** Begin Input material **

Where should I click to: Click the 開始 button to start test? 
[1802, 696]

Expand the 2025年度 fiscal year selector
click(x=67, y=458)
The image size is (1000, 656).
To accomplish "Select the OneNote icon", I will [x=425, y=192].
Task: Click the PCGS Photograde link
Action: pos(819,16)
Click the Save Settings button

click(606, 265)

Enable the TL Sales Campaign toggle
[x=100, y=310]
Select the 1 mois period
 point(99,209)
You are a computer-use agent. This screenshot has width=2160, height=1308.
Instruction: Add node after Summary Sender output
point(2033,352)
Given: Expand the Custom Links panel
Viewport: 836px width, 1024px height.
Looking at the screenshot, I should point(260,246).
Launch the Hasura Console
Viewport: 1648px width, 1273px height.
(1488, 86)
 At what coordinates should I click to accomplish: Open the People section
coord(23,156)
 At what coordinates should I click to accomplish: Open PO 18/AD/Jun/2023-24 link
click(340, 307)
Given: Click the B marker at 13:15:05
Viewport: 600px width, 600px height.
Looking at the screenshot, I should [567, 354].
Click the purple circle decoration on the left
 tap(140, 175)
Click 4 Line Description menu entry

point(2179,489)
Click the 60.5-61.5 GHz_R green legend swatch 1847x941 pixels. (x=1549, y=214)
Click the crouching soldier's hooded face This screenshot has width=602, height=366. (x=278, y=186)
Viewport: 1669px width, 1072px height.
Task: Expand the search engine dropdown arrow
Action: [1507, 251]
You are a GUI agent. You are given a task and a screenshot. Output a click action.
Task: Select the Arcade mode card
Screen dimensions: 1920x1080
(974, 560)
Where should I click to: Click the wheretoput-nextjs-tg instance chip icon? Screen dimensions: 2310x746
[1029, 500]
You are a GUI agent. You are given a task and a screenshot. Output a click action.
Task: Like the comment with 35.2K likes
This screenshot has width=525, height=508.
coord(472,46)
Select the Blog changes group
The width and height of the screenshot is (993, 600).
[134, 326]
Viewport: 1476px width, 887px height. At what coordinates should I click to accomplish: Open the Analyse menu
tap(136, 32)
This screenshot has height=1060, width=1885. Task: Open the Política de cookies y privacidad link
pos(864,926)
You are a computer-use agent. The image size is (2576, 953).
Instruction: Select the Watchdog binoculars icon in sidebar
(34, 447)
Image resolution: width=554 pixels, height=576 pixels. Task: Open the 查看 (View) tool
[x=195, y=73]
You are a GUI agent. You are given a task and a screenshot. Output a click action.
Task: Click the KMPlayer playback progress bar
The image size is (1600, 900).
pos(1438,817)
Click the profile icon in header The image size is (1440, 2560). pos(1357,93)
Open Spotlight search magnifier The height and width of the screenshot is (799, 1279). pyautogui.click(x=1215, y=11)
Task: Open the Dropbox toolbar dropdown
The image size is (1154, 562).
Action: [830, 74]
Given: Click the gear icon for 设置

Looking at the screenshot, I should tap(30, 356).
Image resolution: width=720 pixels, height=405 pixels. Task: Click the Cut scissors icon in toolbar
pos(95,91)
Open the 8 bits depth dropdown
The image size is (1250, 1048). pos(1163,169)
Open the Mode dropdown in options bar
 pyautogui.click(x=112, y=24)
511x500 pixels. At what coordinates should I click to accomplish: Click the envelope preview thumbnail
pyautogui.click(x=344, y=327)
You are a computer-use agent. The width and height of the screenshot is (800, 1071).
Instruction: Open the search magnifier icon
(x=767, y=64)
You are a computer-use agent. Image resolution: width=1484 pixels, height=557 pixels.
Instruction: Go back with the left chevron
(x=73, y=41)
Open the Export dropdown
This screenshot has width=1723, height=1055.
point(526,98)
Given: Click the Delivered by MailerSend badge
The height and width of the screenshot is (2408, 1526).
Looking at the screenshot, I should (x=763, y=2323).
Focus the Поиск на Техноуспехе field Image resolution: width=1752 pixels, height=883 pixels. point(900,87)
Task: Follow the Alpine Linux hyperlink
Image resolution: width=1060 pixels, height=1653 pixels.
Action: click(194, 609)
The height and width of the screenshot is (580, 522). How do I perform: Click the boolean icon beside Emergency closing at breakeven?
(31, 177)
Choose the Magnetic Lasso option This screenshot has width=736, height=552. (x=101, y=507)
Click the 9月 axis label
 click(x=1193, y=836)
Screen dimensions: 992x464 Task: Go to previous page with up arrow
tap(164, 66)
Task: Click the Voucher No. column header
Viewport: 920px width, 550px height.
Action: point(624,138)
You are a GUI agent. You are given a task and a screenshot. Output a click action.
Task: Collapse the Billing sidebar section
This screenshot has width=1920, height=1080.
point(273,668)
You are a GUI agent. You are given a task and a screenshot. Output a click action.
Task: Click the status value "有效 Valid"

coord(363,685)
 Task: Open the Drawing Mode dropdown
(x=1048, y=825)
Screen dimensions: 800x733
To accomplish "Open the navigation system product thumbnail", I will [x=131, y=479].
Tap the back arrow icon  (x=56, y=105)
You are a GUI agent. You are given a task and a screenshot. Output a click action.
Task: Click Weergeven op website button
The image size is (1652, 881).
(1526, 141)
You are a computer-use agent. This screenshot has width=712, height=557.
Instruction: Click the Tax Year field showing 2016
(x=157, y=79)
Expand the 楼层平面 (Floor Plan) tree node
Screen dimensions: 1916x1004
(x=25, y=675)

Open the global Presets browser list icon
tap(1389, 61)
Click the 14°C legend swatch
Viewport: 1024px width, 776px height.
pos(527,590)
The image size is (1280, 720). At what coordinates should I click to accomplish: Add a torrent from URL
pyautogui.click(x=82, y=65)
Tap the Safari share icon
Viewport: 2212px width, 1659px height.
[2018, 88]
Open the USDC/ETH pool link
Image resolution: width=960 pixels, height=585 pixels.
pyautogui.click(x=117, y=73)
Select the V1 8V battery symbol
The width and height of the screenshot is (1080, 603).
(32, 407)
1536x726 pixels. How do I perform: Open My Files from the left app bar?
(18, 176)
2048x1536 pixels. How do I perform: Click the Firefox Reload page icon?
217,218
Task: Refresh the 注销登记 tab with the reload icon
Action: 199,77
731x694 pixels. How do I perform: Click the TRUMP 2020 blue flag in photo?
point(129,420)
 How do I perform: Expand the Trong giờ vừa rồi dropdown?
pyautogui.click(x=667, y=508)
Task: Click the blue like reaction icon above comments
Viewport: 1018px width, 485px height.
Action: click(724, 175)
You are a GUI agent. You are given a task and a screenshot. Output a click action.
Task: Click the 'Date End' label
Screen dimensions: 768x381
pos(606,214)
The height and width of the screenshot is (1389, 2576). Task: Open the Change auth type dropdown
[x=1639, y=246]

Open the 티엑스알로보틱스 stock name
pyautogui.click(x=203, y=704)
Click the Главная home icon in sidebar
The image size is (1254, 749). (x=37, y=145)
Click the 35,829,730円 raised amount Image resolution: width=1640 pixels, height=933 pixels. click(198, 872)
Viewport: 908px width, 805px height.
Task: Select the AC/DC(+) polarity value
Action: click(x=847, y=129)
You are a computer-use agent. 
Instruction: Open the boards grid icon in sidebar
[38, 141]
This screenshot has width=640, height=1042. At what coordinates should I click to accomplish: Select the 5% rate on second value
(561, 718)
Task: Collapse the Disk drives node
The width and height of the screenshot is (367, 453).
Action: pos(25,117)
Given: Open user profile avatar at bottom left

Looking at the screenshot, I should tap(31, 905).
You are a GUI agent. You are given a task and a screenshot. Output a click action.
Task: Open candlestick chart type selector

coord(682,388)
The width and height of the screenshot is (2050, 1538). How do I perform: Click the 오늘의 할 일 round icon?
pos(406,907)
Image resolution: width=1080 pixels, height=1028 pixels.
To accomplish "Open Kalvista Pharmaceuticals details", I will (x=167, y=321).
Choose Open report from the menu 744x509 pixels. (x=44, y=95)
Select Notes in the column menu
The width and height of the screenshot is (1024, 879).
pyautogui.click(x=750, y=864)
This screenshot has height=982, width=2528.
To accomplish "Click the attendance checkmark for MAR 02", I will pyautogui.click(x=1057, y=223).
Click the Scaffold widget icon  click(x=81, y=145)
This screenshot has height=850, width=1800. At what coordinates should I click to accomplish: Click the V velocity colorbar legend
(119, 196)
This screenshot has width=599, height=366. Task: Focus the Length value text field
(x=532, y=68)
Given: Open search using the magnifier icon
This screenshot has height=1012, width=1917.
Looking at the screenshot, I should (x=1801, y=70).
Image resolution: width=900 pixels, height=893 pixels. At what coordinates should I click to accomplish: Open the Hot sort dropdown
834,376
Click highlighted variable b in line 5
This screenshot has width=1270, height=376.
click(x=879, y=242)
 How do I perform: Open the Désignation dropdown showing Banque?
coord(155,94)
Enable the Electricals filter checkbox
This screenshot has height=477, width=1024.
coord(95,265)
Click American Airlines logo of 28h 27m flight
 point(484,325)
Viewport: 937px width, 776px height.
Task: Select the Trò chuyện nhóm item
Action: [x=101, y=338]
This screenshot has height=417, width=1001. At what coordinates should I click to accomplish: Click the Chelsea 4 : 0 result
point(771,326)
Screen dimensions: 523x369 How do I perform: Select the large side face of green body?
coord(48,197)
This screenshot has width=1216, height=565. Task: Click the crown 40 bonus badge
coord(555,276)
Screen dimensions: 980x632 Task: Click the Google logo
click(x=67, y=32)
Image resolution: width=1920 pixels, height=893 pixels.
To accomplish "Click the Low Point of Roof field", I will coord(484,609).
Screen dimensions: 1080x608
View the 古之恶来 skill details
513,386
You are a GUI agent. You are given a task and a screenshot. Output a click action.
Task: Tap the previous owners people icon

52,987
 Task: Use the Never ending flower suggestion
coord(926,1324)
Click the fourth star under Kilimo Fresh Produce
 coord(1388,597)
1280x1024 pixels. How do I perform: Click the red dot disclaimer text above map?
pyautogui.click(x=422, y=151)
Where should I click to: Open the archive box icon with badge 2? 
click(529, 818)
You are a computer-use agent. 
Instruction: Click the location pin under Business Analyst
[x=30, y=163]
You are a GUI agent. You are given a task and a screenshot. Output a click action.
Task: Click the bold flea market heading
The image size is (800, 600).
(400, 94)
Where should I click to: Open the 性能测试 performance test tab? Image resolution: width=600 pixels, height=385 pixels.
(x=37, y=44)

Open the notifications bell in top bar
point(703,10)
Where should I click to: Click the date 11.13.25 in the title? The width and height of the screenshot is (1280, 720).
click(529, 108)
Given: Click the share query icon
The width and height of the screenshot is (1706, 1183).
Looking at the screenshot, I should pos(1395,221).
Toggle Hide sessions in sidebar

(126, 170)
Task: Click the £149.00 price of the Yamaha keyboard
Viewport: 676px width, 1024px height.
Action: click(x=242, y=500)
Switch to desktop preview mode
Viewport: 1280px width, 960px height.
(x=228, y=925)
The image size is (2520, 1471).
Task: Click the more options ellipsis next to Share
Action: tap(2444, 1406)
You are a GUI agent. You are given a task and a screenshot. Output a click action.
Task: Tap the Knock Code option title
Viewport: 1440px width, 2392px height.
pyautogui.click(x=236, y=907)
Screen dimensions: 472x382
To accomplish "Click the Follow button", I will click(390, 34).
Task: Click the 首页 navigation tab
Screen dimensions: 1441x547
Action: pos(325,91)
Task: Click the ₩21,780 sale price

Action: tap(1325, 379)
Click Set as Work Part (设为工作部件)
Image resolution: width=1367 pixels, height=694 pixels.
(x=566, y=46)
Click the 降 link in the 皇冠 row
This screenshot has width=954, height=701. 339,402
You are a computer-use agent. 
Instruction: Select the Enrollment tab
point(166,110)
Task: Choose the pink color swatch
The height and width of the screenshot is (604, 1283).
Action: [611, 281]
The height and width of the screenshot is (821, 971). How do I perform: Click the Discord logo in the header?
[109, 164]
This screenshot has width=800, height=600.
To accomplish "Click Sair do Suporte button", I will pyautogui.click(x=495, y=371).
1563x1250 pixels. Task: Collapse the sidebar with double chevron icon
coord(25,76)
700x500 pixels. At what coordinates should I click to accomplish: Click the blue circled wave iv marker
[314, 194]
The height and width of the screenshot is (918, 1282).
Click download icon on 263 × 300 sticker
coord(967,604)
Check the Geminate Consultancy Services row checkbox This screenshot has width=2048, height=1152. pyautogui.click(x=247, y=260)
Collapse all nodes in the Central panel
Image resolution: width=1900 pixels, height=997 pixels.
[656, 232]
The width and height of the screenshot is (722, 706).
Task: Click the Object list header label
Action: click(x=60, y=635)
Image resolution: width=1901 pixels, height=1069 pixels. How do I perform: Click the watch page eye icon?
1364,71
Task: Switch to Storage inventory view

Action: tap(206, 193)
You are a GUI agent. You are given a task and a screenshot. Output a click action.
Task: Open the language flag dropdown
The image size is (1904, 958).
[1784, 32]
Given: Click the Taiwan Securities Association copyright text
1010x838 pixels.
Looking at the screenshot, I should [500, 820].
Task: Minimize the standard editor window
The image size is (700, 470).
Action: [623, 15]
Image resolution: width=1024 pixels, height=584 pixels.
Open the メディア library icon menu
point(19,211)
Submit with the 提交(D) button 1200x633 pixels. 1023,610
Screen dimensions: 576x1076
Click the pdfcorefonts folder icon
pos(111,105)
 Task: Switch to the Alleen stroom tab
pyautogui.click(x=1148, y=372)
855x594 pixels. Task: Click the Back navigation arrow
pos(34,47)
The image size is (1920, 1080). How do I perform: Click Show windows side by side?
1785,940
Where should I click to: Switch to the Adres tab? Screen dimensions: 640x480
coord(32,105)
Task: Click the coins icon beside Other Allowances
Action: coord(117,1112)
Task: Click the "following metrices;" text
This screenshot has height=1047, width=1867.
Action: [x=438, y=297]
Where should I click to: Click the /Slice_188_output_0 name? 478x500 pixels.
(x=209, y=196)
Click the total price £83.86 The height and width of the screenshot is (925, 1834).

** End Input material **

**What is required:**
Rewrite the data from the line containing "Screen dimensions: 576x1076" through the end of the data, inclusive, putting "panel" in place of "tab" and keeping everything else unchanged.

**Response:**
Screen dimensions: 576x1076
Click the pdfcorefonts folder icon
pos(111,105)
 Task: Switch to the Alleen stroom panel
pyautogui.click(x=1148, y=372)
855x594 pixels. Task: Click the Back navigation arrow
pos(34,47)
The image size is (1920, 1080). How do I perform: Click Show windows side by side?
1785,940
Where should I click to: Switch to the Adres panel? Screen dimensions: 640x480
coord(32,105)
Task: Click the coins icon beside Other Allowances
Action: coord(117,1112)
Task: Click the "following metrices;" text
This screenshot has height=1047, width=1867.
Action: [x=438, y=297]
Where should I click to: Click the /Slice_188_output_0 name? 478x500 pixels.
(x=209, y=196)
Click the total price £83.86 The height and width of the screenshot is (925, 1834).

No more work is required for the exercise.